───── Given text

There was a month between GCUC Canada and Blissdom.  I thought about how I wanted to bring all my loves together.  During every quiet moment I would take out my retro pen and paper and add things, cross them out, write new key words and create shapes that illustrated what I was picturing.

Last year was my first year at Blissdom and I was in awe of all these confident women.  I felt pretty intimidated and like a fraud. Who was I kidding?  I was not running a successful blog, I was not big in the social media world and I certainly wasn't able to compete.  I learned plenty, but I don't think I got nearly as much as I gave.

This year I took a different approach.  I decided that if I was going to spend all my hard earned money going to conference, I was going to enjoy it and make the most of it.  And I did.

One of the last sessions that I attended was with Christine Tremoulet (@christineBPC.) She talked about being bold.  She said you should be you and not apologize for it. Behave how you want to behave and don't be afraid to express yourself.

And that was it. That was the last straw.  I was able to piece together all the parts and send them off to fiverr  Below is what I came up with. It's all going to work together.  It all represents me. It may not always be in complete balance; however, I figure this infographic will act like the bumper lanes in a bowling alley and when I get off course, it will kick me back in line.

You might think it's cheesy; but that's okay, because I'm kind of cheesy.


NaBloPoMo November 2015



Friday, August 21, 2015

Latina Floundering

I feel like my fabulocity (fabulousness?) has taken a hike.

I have had a hard six months and I'm trying to find my way back to me.  It's more difficult than it sounds.



If any of you have been chronically ill, you'll get it.  And I've done a really good job of managing my illness, at least I think I have.

I will spend all day resting for whatever I have to do. Then I'll go to the the event, appointment, meeting, dinner and be ON. I'll smile and say the right things.  I'll make excuses for the other events I've missed and the social events I'm not caught up on.  Immediately afterwards, I'll come home and collapse.  At one point I was down to one thing a day.  One meeting, one picking up the house, one trip to the grocery, one task on the computer.

──────────

▸ List of tasks:
1 – In the blog post, who led one of the last sessions the writer attended?
2 – Copy word for word the part of the blog post that opens with the words containing "I will spend" and closes with "on the computer.".
3 – List the examples the blog post gives of the single things done each day when the writer was down to one thing a day.

───── Provided data

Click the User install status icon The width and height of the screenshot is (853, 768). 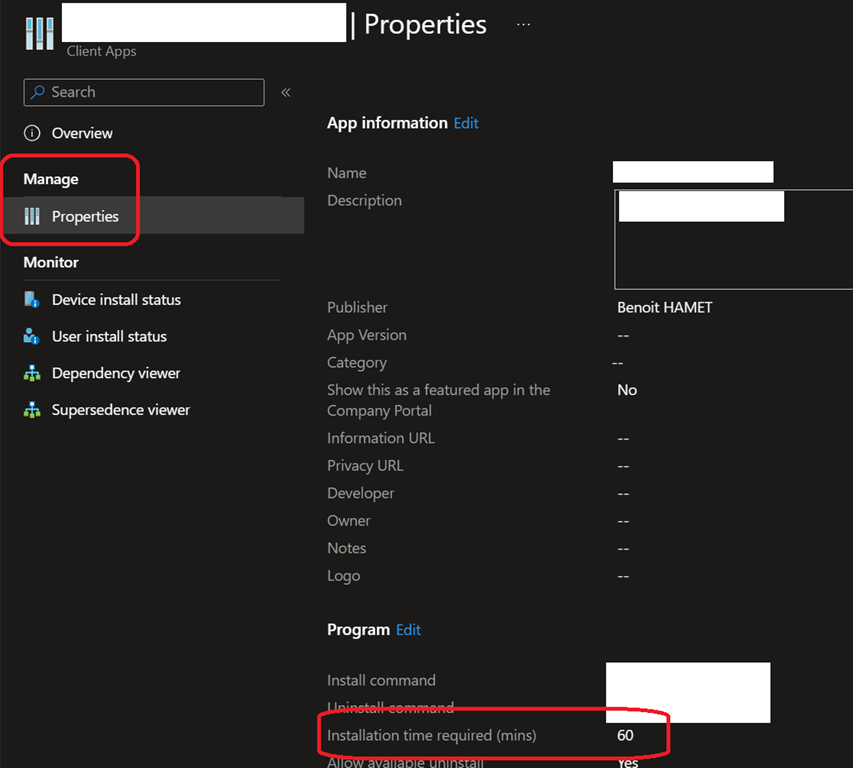tap(32, 336)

──────────

▸ Set of answers:
1 – Christine Tremoulet (@christineBPC)

2 –
I will spend all day resting for whatever I have to do. Then I'll go to the the event, appointment, meeting, dinner and be ON. I'll smile and say the right things.  I'll make excuses for the other events I've missed and the social events I'm not caught up on.  Immediately afterwards, I'll come home and collapse.  At one point I was down to one thing a day.  One meeting, one picking up the house, one trip to the grocery, one task on the computer.

3 –
one meeting
one picking up the house
one trip to the grocery
one task on the computer